US 11,861,882 B2
Systems and methods for automated product classification
Kshetrajna Raghavan, Fremont, CA (US); Kyle Bruce Tate, Ottawa (CA); Peng Yu, Montreal (CA); Niklas Itänen, Ottawa (CA); and Xiaoxiao Li, Oakville (CA)
Assigned to SHOPIFY INC., Ottawa (CA)
Filed by SHOPIFY INC., Ottawa (CA)
Filed on Dec. 17, 2021, as Appl. No. 17/554,474.
Prior Publication US 2023/0196741 A1, Jun. 22, 2023
Int. Cl. G06V 10/774 (2022.01); G06V 10/762 (2022.01); G06V 10/776 (2022.01)
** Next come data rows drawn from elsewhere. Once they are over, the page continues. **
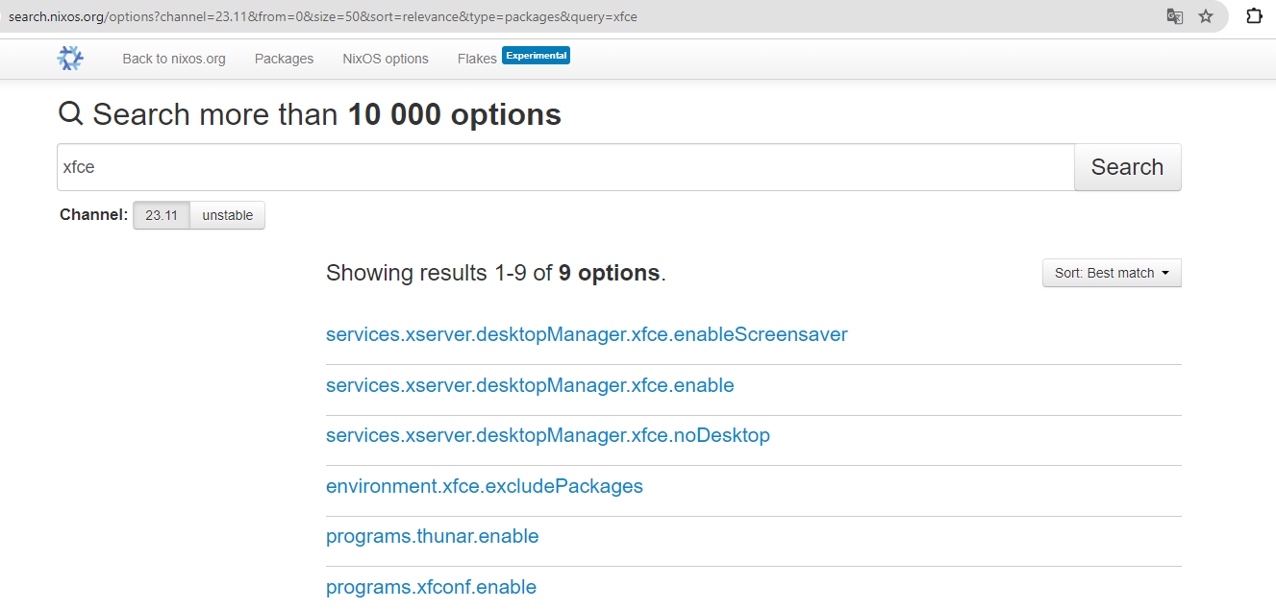Click Back to nixos.org

tap(174, 59)
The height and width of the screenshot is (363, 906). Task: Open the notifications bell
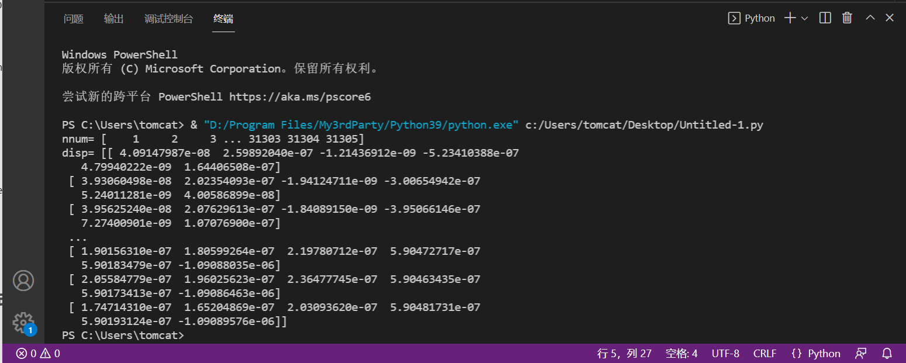pyautogui.click(x=887, y=353)
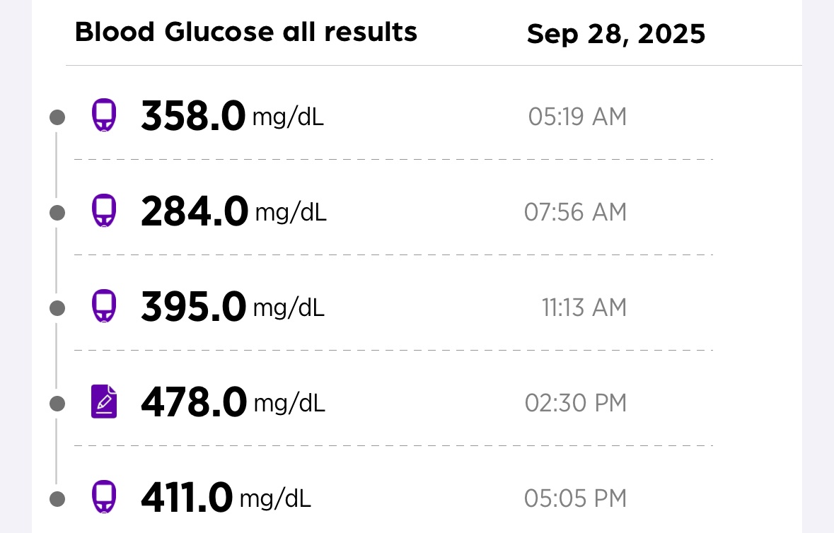Click the meter icon beside 395.0 mg/dL
Image resolution: width=834 pixels, height=533 pixels.
point(104,307)
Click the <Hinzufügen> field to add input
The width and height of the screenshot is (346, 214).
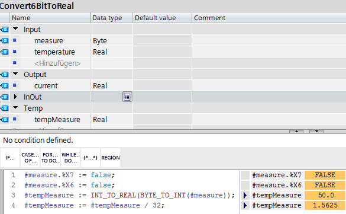pyautogui.click(x=57, y=63)
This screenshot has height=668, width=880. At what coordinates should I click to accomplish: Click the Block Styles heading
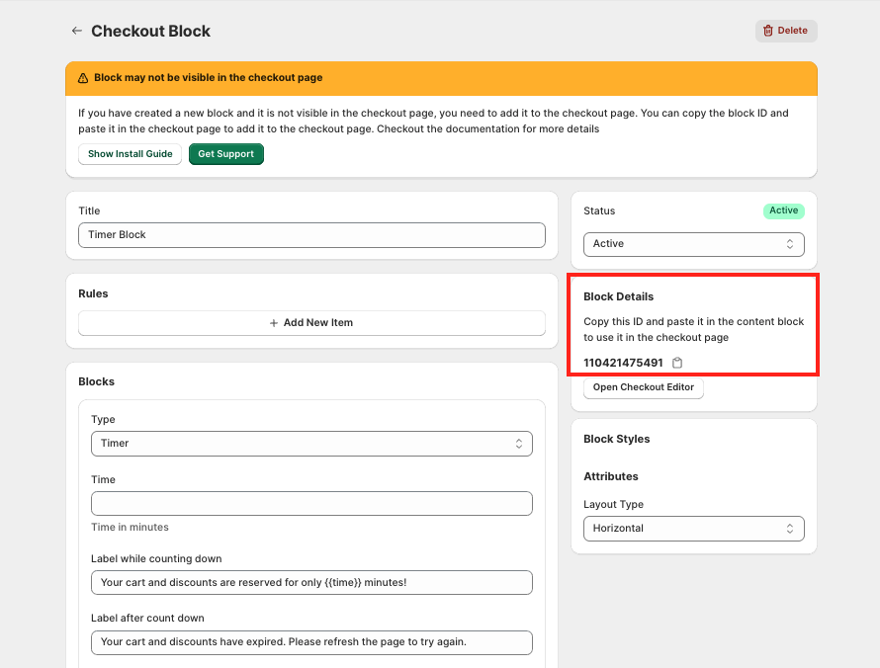tap(617, 439)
CPC G06V 10/7747 (2022.01) [G06V 10/7635 (2022.01); G06V 10/776 (2022.01)] 20 Claims
OG exemplary drawing
 
1. A computer-implemented method for partitioning data used for generating supervised learning models, the method comprising:
receiving an input dataset for e-commerce products, each sample in the dataset containing a set of attributes and associated values for each product, the attributes containing at least an image for each product;
representing each said sample in the dataset as a node on a graph with the associated values for that sample and associated with a particular product from the e-commerce products to provide a graph of nodes for the dataset;
measuring a relative similarity distance between each set of two nodes on the graph of nodes based on comparing at least image values for the attributes;
determining for each set of two nodes whether they are related if the relative similarity distance between them is below a defined threshold, and if related, generating an edge between them to provide connected nodes on the graph;
assigning each node on the graph of nodes to a first group or a second group, a particular node assigned to the first group if connected to at least one other node in the first group and assigned to the second group if no connection to another node in the first group to generate two disjoint groups such that the nodes grouped together have a shortest relative similarity distance with each other; and
wherein the first group is used as a training dataset to train a supervised learning model and the second group is used as a testing set to test the model, the model for subsequent use in predicting a classification of a new e-commerce product based on at least an image input.